In the history of the Catholic Church, popes haven't always followed their own rules. The Borgia family had orgies in the Vatican. Pope Alexander VI bought his way into the papacy. And dozens of popes were sexually active. As shocking as those stories might be, few sins rank as high as the Pazzi conspiracy of 1478.
In the 1470s, Pope Sixtus IV was part of a plot to murder the Medicis, Florence's most powerful family. The hitmen, including two priests, were ordered to kill Lorenzo and Giuliano de' Medici during mass on Easter Sunday. Except the pope-backed Pazzi plot failed. Giuliano was murdered, but Lorenzo survived and instantly vowed revenge. He rounded up all the conspirators in Florence and executed them in grisly ways, and then he went to war with the Catholic Church.
Pope Sixtus IV made a huge miscalculation when he tried to unseat the Medici. The failed conspiracy started a massive war within the Catholic Church, with Lorenzo vowing not to rest until he avenged his brother's death. The history of the Pazzi plot is so intense that the conspiracy is featured in Assassin's Creed.
The Assassination Took Place In Church On Easter Sunday
In 1478, Easter mass at Santa Maria del Fiore started just like any other year. All of Florence had gathered in the massive cathedral at the center of town, which was sometimes called the Duomo, after the massive dome on the cathedral that was still new. It was a stunning architectural achievement, the largest dome in the world when it was completed in 1436. The enormous bronze ball at the top had just been installed in 1472.
The two most powerful men in Florence, Lorenzo de’ Medici and his younger brother Giuliano, were in the audience. In the middle of mass, assassins struck. They killed Giuliano but only managed to wound Lorenzo.
The Pope Was Involved In The Assassination For Political Reasons
One of the men behind the Easter assassination attempt was Pope Sixtus IV. He became pope in 1471, and he made it his life goal to turn the papacy into a principality. That meant adding territory to the papal lands and clashing with his powerful neighbors, including the Medici in Florence.
The Medici had gained their enormous wealth in part because of their relationship with the papacy. The Medici bank was the richest and most powerful bank in Europe. By the time Sixtus became pope, the Medici had been bankers to the papacy for decades. But Sixtus decided to change that. In 1476, he transferred the papal bank accounts to a rival Florentine family, the Pazzi. In part, Sixtus wanted to punish the Medici for not supporting his efforts to purchase the town of Imola – which the Medici wanted for themselves.

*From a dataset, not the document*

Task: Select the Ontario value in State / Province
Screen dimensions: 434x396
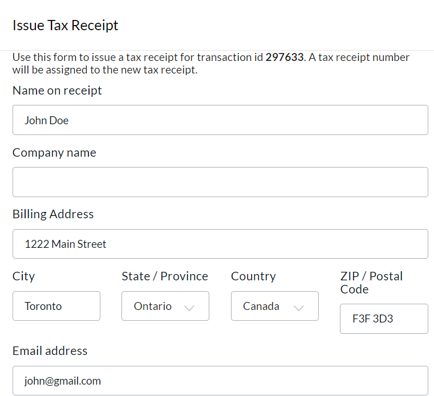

Pope Sixtus Worked With His Family Members To Carry Out The Plot
The Pazzi plot was a family affair for Sixtus, who was known for his nepotism. In a fresco by Melozzo da Forli (pictured here), Sixtus is shown with his nephews, several of whom he made cardinals. Two of his close relatives were central in the Pazzi conspiracy: Cardinal Raffaele Riario, the son of Sixtus's neice, and Girolamo Riario, Sixtus's nephew. With the Medici out of the way, Sixtus would be able to expand the papal lands to the north and rid himself of a powerful rival ruler.
There was only one problem: the Medici weren't as easy to kill as Sixtus had hoped.
The Medici Were Rich And Powerful – But Also Vulnerable
Even in the modern era, the Medici are known for their wealth and their patronage of the arts. They controlled Florence during the Italian Renaissance, a rebirth of art and a period of intense innovation. The Medici funded many of the great artists of the era, including Leonardo da Vinci, Sandro Botticelli, and Michelangelo Buonarroti, along with a number of important humanist scholars. So how did a family devoted to art and learning engender such hatred from the Pope and the Pazzi family?
The Medici were rich and powerful, but their hold on Florence was shaky. They were not princes or dukes – in fact, in the 15th century, they didn't hold a title at all. Instead, they ruled the republic using rigged elections. In the 1460s, a revolt against Lorenzo's father nearly toppled the family's power. And rival families in Florence were a constant threat – including the Pazzi.